Well, that might not be true. You might be a clever little girl, but one thing you can't do is read minds. Maybe Patricia had a bad morning. Maybe she had a fight with her parents, or maybe she spilt her chocolate milk all over herself in the car, or maybe a bird did a poo on her head, or maybe she was thinking of so many things that she forgot about saying hello to you for just a moment.
The point is, you don't know. But it's important to remember that other people's worlds don't revolve around you. Their actions are influenced by so many factors that you don't know about. If you assume positive intent, you can be more empathetic to other people, and a lot kinder to yourself.
2. Most negative events have a positive flip-side to them. Look for the silver lining.
I notice you have an engagement ring made out of daisies on your finger. You're incredibly young, but hey, I don't judge. Your eight-year-old fiancé, Jimbo, is a great kid. Now, imagine he's going on a very long holiday to Germany with his parents. How does that make you feel? Sad, perhaps. Scared, because you don't know whether this young love will last.
Before you start to cry, let me ask you: Why are you feeling sad and scared?
It's because you like Jimbo a lot. You like how he's nice to everyone in the class. You like how he buys chips for you from the school canteen. You like his ridiculously long eyelashes. And now, when you think of all these wonderful things, you're starting to feel neither sad nor scared, but grateful and optimistic.
This gratitude is an awesome tool that you can put in the toolbox that you carry around in your brain. Whenever anything bad happens, look for a way that you can flip it around and see the positive side.
3. Want a secret superpower?
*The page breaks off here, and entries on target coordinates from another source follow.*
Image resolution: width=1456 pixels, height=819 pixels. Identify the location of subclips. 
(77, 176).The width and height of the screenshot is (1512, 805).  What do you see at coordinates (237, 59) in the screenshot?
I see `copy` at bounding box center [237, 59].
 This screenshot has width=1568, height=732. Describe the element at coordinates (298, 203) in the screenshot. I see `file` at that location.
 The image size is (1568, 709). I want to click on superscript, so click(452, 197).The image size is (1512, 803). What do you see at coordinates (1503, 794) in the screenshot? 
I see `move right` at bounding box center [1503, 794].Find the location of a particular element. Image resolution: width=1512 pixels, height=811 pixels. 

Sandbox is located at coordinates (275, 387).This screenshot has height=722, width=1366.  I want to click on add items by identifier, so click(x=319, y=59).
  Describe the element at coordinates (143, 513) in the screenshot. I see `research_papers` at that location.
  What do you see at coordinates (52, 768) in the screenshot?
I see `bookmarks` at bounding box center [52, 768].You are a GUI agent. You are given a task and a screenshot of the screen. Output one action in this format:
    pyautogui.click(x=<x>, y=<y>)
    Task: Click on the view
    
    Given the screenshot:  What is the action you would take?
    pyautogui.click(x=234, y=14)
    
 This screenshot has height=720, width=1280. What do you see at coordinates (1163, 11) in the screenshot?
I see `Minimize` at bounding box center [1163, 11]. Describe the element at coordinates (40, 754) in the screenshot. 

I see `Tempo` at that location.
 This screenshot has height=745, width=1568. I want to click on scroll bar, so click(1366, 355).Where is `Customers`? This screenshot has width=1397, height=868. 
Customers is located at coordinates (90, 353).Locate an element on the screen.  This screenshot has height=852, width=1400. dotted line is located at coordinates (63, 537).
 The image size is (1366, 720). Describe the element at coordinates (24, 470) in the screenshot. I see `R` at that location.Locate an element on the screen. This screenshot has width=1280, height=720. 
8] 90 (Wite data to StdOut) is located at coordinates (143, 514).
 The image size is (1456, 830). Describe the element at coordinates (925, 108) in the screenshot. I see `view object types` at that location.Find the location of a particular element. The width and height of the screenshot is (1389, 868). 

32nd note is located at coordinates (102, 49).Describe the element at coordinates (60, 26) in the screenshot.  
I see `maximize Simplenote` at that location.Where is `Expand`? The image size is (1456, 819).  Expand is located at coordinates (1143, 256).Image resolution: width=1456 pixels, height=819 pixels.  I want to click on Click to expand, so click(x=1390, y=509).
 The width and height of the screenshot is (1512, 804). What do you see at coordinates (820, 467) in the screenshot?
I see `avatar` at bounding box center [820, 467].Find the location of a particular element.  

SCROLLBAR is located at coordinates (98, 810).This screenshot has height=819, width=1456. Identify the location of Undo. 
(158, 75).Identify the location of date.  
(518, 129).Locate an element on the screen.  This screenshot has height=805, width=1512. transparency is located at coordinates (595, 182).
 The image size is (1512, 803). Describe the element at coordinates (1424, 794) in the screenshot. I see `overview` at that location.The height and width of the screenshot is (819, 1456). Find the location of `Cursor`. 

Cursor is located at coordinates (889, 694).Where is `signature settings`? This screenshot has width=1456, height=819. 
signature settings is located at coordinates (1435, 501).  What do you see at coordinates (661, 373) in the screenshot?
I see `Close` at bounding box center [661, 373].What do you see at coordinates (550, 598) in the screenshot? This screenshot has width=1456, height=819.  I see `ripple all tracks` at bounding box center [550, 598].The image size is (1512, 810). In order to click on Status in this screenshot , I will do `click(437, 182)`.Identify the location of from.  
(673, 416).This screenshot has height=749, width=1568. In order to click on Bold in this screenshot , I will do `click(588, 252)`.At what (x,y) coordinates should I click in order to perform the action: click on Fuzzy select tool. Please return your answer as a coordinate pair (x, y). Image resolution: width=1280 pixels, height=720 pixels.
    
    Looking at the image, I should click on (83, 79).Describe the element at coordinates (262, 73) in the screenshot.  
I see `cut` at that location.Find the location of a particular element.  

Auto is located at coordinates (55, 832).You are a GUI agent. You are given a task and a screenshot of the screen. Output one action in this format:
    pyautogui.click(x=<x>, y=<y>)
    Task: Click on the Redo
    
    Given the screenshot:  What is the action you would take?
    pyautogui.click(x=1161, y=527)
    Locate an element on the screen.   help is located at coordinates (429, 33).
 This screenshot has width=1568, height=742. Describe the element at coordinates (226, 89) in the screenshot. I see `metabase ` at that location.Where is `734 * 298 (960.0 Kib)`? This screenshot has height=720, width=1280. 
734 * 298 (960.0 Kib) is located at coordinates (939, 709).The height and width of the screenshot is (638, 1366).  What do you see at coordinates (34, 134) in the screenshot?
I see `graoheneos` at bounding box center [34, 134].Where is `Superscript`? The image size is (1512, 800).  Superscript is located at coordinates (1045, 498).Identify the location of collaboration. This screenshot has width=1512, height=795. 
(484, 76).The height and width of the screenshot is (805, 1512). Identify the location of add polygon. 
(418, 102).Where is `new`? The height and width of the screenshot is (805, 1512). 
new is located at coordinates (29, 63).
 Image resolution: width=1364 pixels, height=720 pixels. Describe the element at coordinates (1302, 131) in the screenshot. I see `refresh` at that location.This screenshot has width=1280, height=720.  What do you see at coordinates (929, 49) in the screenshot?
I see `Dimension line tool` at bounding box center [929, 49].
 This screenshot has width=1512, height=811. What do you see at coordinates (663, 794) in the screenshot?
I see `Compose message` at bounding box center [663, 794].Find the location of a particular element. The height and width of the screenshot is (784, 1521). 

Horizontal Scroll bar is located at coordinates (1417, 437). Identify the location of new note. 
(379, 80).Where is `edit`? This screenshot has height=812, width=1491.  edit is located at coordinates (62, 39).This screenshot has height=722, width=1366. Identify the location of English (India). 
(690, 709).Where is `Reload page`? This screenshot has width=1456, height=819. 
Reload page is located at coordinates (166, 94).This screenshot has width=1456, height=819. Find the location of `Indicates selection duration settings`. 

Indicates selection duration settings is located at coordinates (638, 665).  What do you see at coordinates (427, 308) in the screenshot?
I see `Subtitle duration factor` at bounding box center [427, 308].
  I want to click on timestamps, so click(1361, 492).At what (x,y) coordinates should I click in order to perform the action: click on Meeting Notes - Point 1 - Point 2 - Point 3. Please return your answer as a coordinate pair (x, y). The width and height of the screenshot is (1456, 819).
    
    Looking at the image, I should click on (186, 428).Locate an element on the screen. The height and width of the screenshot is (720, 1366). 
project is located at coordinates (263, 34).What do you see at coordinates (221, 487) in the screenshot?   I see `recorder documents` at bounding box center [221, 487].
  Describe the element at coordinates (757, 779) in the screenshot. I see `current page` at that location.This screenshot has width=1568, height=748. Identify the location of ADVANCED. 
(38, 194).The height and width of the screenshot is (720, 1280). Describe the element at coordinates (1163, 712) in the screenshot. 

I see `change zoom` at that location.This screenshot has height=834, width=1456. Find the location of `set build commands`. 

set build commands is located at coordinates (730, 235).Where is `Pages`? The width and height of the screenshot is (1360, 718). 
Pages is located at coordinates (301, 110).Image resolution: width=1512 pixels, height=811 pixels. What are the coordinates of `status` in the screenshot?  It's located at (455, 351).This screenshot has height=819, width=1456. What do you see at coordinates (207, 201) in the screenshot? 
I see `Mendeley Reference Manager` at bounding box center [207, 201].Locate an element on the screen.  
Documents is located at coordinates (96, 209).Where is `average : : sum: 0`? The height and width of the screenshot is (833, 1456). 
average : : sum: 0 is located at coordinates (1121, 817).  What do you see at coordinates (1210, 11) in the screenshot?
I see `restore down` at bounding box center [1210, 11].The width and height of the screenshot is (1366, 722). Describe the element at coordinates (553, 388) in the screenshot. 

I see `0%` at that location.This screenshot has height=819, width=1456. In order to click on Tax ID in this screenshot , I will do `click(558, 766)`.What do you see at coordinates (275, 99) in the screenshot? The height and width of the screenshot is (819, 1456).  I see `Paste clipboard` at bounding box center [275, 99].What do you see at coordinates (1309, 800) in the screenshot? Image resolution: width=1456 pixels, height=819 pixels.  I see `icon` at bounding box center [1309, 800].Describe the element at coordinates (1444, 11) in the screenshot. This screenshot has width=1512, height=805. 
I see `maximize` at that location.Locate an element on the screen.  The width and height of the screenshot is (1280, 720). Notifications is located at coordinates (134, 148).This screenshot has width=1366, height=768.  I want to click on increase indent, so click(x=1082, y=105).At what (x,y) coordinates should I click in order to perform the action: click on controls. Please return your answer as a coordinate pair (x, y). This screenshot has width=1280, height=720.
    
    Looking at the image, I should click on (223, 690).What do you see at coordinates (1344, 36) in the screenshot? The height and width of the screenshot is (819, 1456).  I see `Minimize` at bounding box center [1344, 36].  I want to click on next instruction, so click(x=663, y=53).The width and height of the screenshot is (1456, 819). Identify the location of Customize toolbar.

Try accumulating positive emotions.
Here's a big, juicy secret that's way better than what your sassy eight-year-old friend Britney told you last Friday. If you want to be as strong as Superwoman, and I mean mentally and emotionally resilient, then the trick is in accumulating positive emotions.
Let me put it this way. If you have an incredibly happy and balanced life, with many things going on that make you feel good, then one bully being mean to you isn't going to make you feel hurt for very long. Because deep down, you'll know that the good times make the bad times worthwhile. Your positive emotions are like a shield, protecting you against negative events.
But what does accumulating positive emotions actually mean in daily practice? Well, I've got to admit that some of it is boring. Listen to your parents when it comes to eating healthy. And exercise! Do your best in class sports. Get a good amount of sleep. Take showers, brush your teeth, and drink plenty of water. Self-care goes a long way.
That's enough of the boring stuff — here comes the fun part. Do what makes you happy long-term. If you like to draw, and sing, and dance, and read, and hang out with your friends, then go ahead! These creative and social pursuits will only make your life feel richer. And if you do all these things, next time when Bruce calls you a wuss, I bet you a million bucks you won't be stewing over it for a week.
I'm not going to lie, kiddo. These skills aren't always easy. They take hard work, perseverance, and belief. But I promise you, if you work as hard on this as you do on your spelling homework, you're going to have a damn great time on this Earth. Don't tell mum I just said a bad word.